Untitled (Kadaitcha Dreaming) bears artist's name, dimensions and Papunya Tula Artists catalogue number RT920403 (obscured) on the reverse synthetic polymer paint on canvas 122 x 152cm
PROVENANCE: Painted at Kintore in 1992 Papunya Tula Artists, Alice Springs Ebes Collection, Melbourne
LITERATURE: Hank Ebes (ed.), Nangara: the australian aboriginal art exhibition from the Ebes collection, Melbourne: The Aboriginal Gallery of Dreamings, 1996, vol 1, p.60, cat. no.169; vol 2, cat. no.169 (illus.). Kasper Konig et al. (eds.), Remembering Forward: Australian Aboriginal Painting since 1960, London: Paul Holberton Publishing, Cologne: Ludwig Museum (exhibition catalogue), 2010, p.74 (illus.)., p.79, p.174
EXHIBITED: Nangara: the australian aboriginal art exhibition from the Ebes collection, Stichting Sint-jan, Brugge, Belgium, March 9 - June 23, 1996, cat. no.169 Remembering Forward, Ludwig Museum, Cologne, Germany, November 20, 2010 - March 20, 2011, cat. no.29
Between 1989 and 1995 Tjampitjinpa's traditional Tingari imagery transformed into bold, powerful and highly abstracted images. These works are a classic example of the innovative approach to painting that transpired in the art of a small group of Pintupi masters during this period. His technique evolved where he began to infuse the application of dots into broad bands of compressed lines in contrasting colours that created paintings with an assured visual power.

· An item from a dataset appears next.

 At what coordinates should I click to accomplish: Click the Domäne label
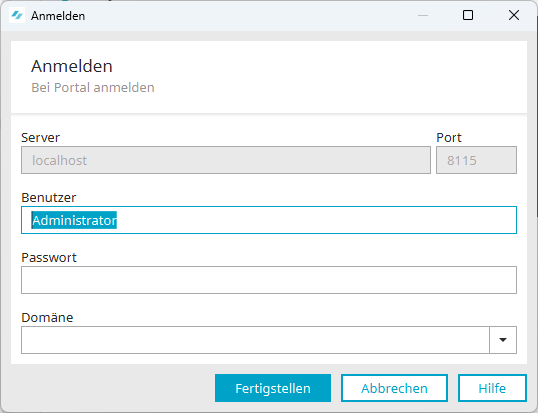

This painting is sold with an accompanying Papunya Tula Artists certificate that reads: 'The roundel in this painting depicts a large soakage water site at Mapurrinya on the south side of Lake Mackay. When people dig for water at this soakage site, as soon as they obtain water the storm clouds gather and bring the rain. In mythological times two Kadaitcha Men (Ritual Killers) travelled to this site and created the lightening'.